The billionaire's schedule looks a little different ahead of the 2020 election, however. Notably, it lacks any public political engagements. Buffett has yet to fundraise or campaign for this year's Democratic presidential nominee, former Vice President Joe Biden, The Wall Street Journal's John McCormick and Catherine Lucey reported Sunday.
A representative for Buffett at Berkshire Hathaway did not immediately respond to Business Insider's request for comment on the CEO's support of or involvement with the Biden campaign. The Biden campaign also did not respond to requests for comment.
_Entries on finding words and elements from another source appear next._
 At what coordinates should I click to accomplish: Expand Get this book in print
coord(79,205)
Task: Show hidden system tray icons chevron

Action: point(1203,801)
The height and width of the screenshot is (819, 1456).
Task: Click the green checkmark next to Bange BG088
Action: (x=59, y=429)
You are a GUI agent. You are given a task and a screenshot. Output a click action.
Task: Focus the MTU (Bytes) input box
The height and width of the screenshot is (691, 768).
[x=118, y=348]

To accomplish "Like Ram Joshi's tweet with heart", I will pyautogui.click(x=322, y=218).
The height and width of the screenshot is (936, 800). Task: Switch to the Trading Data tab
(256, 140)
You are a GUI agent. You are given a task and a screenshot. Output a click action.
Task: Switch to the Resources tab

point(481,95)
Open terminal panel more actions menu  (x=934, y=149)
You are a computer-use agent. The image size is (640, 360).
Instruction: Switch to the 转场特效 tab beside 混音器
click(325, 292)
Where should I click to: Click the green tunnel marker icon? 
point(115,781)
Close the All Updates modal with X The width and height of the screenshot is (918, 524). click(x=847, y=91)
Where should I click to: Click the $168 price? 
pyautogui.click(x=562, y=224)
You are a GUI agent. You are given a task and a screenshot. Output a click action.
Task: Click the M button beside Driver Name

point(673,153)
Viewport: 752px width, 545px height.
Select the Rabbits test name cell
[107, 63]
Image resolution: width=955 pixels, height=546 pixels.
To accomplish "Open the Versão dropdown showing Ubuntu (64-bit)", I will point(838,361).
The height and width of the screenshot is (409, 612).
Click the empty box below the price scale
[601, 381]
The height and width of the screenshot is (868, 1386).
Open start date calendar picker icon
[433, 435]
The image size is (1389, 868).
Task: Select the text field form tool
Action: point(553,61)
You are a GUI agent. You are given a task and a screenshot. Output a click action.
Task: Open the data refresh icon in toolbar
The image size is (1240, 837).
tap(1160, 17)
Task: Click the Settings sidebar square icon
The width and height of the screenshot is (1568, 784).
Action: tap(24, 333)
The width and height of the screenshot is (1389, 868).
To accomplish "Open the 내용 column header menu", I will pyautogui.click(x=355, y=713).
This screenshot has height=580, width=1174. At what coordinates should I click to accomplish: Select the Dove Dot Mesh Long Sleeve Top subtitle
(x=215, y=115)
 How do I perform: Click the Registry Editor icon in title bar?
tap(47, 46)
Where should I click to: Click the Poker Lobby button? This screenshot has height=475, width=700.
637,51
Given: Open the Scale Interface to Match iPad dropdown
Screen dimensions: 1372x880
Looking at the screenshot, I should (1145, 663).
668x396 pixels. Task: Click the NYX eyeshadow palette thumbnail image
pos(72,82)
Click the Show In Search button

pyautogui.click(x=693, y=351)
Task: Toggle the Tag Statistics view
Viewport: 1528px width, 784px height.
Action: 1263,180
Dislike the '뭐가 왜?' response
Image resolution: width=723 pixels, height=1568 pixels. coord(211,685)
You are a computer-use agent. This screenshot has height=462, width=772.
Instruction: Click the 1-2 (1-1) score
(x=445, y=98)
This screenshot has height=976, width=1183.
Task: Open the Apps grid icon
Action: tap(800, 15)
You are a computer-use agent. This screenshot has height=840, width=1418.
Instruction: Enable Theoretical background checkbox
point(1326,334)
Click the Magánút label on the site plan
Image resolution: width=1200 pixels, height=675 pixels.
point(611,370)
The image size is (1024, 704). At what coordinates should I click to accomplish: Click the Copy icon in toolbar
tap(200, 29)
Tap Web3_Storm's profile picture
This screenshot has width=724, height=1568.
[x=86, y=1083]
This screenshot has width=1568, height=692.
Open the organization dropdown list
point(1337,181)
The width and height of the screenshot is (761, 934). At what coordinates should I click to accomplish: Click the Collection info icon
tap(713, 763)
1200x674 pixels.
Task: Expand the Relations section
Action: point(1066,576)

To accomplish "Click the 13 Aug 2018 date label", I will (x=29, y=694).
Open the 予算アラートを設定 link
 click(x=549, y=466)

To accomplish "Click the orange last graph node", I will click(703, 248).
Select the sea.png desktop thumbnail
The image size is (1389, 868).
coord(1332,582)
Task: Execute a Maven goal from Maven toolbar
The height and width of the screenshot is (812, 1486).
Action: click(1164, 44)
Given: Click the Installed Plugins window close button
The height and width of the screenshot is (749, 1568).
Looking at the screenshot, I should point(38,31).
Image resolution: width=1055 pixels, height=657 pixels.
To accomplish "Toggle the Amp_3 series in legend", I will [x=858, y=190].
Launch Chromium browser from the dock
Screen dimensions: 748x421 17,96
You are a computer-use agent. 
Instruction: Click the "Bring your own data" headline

The issue isn't that that the billionaire is unsure of who to support, according to The Journal. Buffett criticized President Trump's refusal to release his tax returns in 2016, and is believed to have been referencing Trump when he wrote that "it is beyond arrogance for American businesses or individuals to boast that they have 'done it alone'" in his 2019 shareholder letter.
Buffett is a long time Democrat. The CEO hosted a high-dollar fundraiser for President Obama's reelection campaign in 2011, and served as his unofficial economic advisor. Ahead of the 2016 election, Buffett spoke at a campaign rally for Secretary Hillary Clinton.
The so-called "Oracle of Omaha" has kept a low profile overall since the coronavirus pandemic gripped the United States in June, appearing most recently during a livestream of Berkshire Hathaway's annual shareholder meeting in May. The Journal's McCormick and Lucey floated the idea the Buffett's well-documented dislike of the type of virtual gathering embraced by Biden could be a factor in his absence from the campaign, recounting the billionaire's comment that a colleague easily surpassed his knowledge of Zoom in no time.
Aside from the pandemic, the past few months have been rough on Buffett financially. Buffett's personal fortune has declined $7.3 billion in the past year, Business Insider previously reported — more in dollar terms than anyone else on the Forbes 400 list of richest Americans. Buffett remains ranked as the fourth-richest person in America, however.
Even without Buffett's support, Biden has received donations from dozens of billionaires, far more than President Trump.